▶ [What the exercise asks]
Copy all of the following material line for line, with no changes.

[Source data]

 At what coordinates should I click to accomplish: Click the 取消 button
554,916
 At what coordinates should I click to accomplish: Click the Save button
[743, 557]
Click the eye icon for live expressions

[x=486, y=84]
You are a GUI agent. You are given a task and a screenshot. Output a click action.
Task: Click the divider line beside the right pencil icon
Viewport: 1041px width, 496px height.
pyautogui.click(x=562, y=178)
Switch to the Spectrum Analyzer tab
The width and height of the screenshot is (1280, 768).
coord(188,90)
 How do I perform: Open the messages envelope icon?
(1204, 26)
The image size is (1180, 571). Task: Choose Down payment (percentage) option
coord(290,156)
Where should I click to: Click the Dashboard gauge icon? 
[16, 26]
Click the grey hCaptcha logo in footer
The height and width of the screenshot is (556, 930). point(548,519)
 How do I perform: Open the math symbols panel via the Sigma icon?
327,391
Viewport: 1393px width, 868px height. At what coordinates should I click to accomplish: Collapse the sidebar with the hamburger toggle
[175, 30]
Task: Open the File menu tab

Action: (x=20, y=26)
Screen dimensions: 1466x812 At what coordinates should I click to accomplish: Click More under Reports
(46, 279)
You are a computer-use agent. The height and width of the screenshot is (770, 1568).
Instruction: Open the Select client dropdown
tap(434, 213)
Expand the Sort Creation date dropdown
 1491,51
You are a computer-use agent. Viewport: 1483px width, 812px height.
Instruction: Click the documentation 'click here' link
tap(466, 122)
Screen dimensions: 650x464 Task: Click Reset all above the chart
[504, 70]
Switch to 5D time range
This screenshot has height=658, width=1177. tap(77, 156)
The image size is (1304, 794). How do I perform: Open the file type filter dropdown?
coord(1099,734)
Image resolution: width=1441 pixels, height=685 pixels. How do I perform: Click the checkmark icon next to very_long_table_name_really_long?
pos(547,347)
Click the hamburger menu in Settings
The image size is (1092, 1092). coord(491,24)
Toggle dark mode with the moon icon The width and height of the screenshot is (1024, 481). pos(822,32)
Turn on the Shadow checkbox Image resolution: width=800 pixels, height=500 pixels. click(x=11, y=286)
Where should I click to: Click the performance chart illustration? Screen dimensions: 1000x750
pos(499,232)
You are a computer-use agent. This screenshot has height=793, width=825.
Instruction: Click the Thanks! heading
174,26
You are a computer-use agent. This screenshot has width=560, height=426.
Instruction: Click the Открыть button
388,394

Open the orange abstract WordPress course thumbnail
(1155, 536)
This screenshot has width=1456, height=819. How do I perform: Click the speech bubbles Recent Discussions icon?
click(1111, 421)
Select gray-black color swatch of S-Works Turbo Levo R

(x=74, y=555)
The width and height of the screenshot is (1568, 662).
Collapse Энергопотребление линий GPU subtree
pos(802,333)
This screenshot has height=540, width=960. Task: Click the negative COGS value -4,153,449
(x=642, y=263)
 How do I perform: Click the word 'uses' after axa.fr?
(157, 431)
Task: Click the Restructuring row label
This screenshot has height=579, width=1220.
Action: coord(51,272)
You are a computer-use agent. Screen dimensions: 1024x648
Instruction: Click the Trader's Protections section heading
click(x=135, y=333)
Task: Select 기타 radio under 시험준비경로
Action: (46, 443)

▶ [Exercise output]
 At what coordinates should I click to accomplish: Click the 取消 button
554,916
 At what coordinates should I click to accomplish: Click the Save button
[743, 557]
Click the eye icon for live expressions

[x=486, y=84]
You are a GUI agent. You are given a task and a screenshot. Output a click action.
Task: Click the divider line beside the right pencil icon
Viewport: 1041px width, 496px height.
pyautogui.click(x=562, y=178)
Switch to the Spectrum Analyzer tab
The width and height of the screenshot is (1280, 768).
coord(188,90)
 How do I perform: Open the messages envelope icon?
(1204, 26)
The image size is (1180, 571). Task: Choose Down payment (percentage) option
coord(290,156)
Where should I click to: Click the Dashboard gauge icon? 
[16, 26]
Click the grey hCaptcha logo in footer
The height and width of the screenshot is (556, 930). point(548,519)
 How do I perform: Open the math symbols panel via the Sigma icon?
327,391
Viewport: 1393px width, 868px height. At what coordinates should I click to accomplish: Collapse the sidebar with the hamburger toggle
[175, 30]
Task: Open the File menu tab

Action: (x=20, y=26)
Screen dimensions: 1466x812 At what coordinates should I click to accomplish: Click More under Reports
(46, 279)
You are a computer-use agent. The height and width of the screenshot is (770, 1568).
Instruction: Open the Select client dropdown
tap(434, 213)
Expand the Sort Creation date dropdown
 1491,51
You are a computer-use agent. Viewport: 1483px width, 812px height.
Instruction: Click the documentation 'click here' link
tap(466, 122)
Screen dimensions: 650x464 Task: Click Reset all above the chart
[504, 70]
Switch to 5D time range
This screenshot has height=658, width=1177. tap(77, 156)
The image size is (1304, 794). How do I perform: Open the file type filter dropdown?
coord(1099,734)
Image resolution: width=1441 pixels, height=685 pixels. How do I perform: Click the checkmark icon next to very_long_table_name_really_long?
pos(547,347)
Click the hamburger menu in Settings
The image size is (1092, 1092). coord(491,24)
Toggle dark mode with the moon icon The width and height of the screenshot is (1024, 481). pos(822,32)
Turn on the Shadow checkbox Image resolution: width=800 pixels, height=500 pixels. click(x=11, y=286)
Where should I click to: Click the performance chart illustration? Screen dimensions: 1000x750
pos(499,232)
You are a computer-use agent. This screenshot has height=793, width=825.
Instruction: Click the Thanks! heading
174,26
You are a computer-use agent. This screenshot has width=560, height=426.
Instruction: Click the Открыть button
388,394

Open the orange abstract WordPress course thumbnail
(1155, 536)
This screenshot has width=1456, height=819. How do I perform: Click the speech bubbles Recent Discussions icon?
click(1111, 421)
Select gray-black color swatch of S-Works Turbo Levo R

(x=74, y=555)
The width and height of the screenshot is (1568, 662).
Collapse Энергопотребление линий GPU subtree
pos(802,333)
This screenshot has height=540, width=960. Task: Click the negative COGS value -4,153,449
(x=642, y=263)
 How do I perform: Click the word 'uses' after axa.fr?
(157, 431)
Task: Click the Restructuring row label
This screenshot has height=579, width=1220.
Action: coord(51,272)
You are a computer-use agent. Screen dimensions: 1024x648
Instruction: Click the Trader's Protections section heading
click(x=135, y=333)
Task: Select 기타 radio under 시험준비경로
Action: (46, 443)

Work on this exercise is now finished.